YOUR OBJECTIVE:
Print exactly the lines below between the line holding "Help Center (389, 2225)" and the line holding "Safety Approach (62, 2336)", inclusive, and nothing more.

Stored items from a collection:

========================================================================

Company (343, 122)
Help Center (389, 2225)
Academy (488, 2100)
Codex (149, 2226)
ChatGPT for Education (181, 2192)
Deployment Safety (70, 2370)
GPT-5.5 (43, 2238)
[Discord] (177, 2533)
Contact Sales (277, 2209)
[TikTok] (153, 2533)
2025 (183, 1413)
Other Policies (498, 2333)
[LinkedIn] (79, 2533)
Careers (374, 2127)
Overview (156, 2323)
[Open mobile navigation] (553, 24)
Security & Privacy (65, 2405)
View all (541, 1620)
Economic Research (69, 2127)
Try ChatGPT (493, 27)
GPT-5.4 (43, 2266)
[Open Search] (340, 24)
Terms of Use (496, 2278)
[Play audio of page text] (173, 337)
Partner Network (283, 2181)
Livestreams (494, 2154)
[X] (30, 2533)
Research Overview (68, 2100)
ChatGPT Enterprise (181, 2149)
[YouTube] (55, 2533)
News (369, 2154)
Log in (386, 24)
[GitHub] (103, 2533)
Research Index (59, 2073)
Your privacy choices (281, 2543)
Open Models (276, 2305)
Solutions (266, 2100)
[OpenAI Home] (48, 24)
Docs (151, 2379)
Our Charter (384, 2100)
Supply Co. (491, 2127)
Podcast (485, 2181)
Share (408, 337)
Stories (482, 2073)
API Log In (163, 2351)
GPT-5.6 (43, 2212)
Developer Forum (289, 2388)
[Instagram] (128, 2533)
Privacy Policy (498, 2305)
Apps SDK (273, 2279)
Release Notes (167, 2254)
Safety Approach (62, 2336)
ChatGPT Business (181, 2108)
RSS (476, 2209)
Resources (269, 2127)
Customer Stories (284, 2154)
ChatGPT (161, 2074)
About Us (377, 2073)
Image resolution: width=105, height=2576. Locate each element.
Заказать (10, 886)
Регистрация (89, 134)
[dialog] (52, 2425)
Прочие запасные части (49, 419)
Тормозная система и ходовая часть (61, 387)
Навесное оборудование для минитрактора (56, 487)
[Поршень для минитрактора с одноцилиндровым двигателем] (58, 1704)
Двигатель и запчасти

========================================================================

RESPONSE:
Help Center (389, 2225)
Academy (488, 2100)
Codex (149, 2226)
ChatGPT for Education (181, 2192)
Deployment Safety (70, 2370)
GPT-5.5 (43, 2238)
[Discord] (177, 2533)
Contact Sales (277, 2209)
[TikTok] (153, 2533)
2025 (183, 1413)
Other Policies (498, 2333)
[LinkedIn] (79, 2533)
Careers (374, 2127)
Overview (156, 2323)
[Open mobile navigation] (553, 24)
Security & Privacy (65, 2405)
View all (541, 1620)
Economic Research (69, 2127)
Try ChatGPT (493, 27)
GPT-5.4 (43, 2266)
[Open Search] (340, 24)
Terms of Use (496, 2278)
[Play audio of page text] (173, 337)
Partner Network (283, 2181)
Livestreams (494, 2154)
[X] (30, 2533)
Research Overview (68, 2100)
ChatGPT Enterprise (181, 2149)
[YouTube] (55, 2533)
News (369, 2154)
Log in (386, 24)
[GitHub] (103, 2533)
Research Index (59, 2073)
Your privacy choices (281, 2543)
Open Models (276, 2305)
Solutions (266, 2100)
[OpenAI Home] (48, 24)
Docs (151, 2379)
Our Charter (384, 2100)
Supply Co. (491, 2127)
Podcast (485, 2181)
Share (408, 337)
Stories (482, 2073)
API Log In (163, 2351)
GPT-5.6 (43, 2212)
Developer Forum (289, 2388)
[Instagram] (128, 2533)
Privacy Policy (498, 2305)
Apps SDK (273, 2279)
Release Notes (167, 2254)
Safety Approach (62, 2336)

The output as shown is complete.